C’est bizarre parce que je ne suis même pas une grande japonisante. La culture, la littérature, l’histoire, la langue, j’ai des idées bien sûr, quelques bribes, mais pas plus que ça. Là-bas, en fait, je suis un peu comme une idiote, je me contente de regarder ce qui se passe autour de moi, de me livrer à ce qu’on appelle la contemplation du monde. D’analyse, d’avis, je suis bien incapable d’en avoir. En plus, c’est particulier parce qu’à Tokyo je suis toute seule et que presque personne ne parle anglais. Au cours de certains séjours, je me demande si j’ai réussi à échanger plus de trois phrases. Donc, je n’ai pas d’autre choix que de me laisser aller à divaguer dans mes rêveries.



Je contemple ainsi le vol des corbeaux, innombrables, qui survolent Tokyo en poussant des cris affreux. Ca me fascine : qu’est-ce qu’ils viennent fiche ici ? Qu’est-ce qui peut les attirer dans cet environnement qui leur est a priori hostile ?

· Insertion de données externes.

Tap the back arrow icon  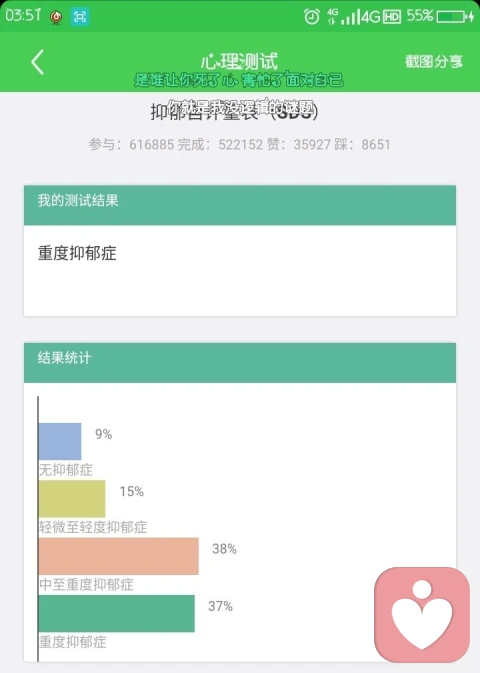[x=38, y=62]
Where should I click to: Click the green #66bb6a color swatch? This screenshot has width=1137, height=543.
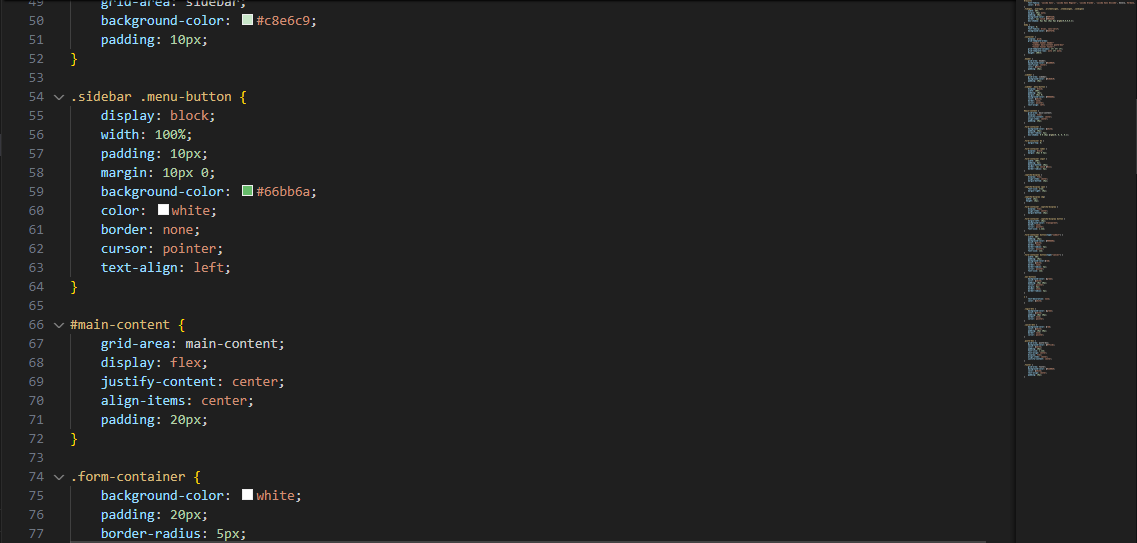pos(248,192)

Et puis le monde des jeunes : leurs rues, leurs quartiers, leurs parcs, leurs magasins à Shibuya, Harajuku, Akihabara. Je suis fascinée : le déguisement, le cosplay, le délire vestimentaire, grotesque, sublime, irréel, la volonté d’échapper à une identité formatée. Est-ce que ça n’est pas notre rêve à tous, être une chimère ? Echapper à la souffrance de l’individuation, s’affranchir des lois de la vie, n’être ni homme, ni femme, ni enfant, ni adulte ? En Europe, et spécialement en France, on demeure très hostile à la culture de l’apparence et du travestissement mais est-ce que ça ne va pas bientôt changer et est-ce qu’on ne va pas s’inventer de multiples autres vies pour échapper à un quotidien trop morne.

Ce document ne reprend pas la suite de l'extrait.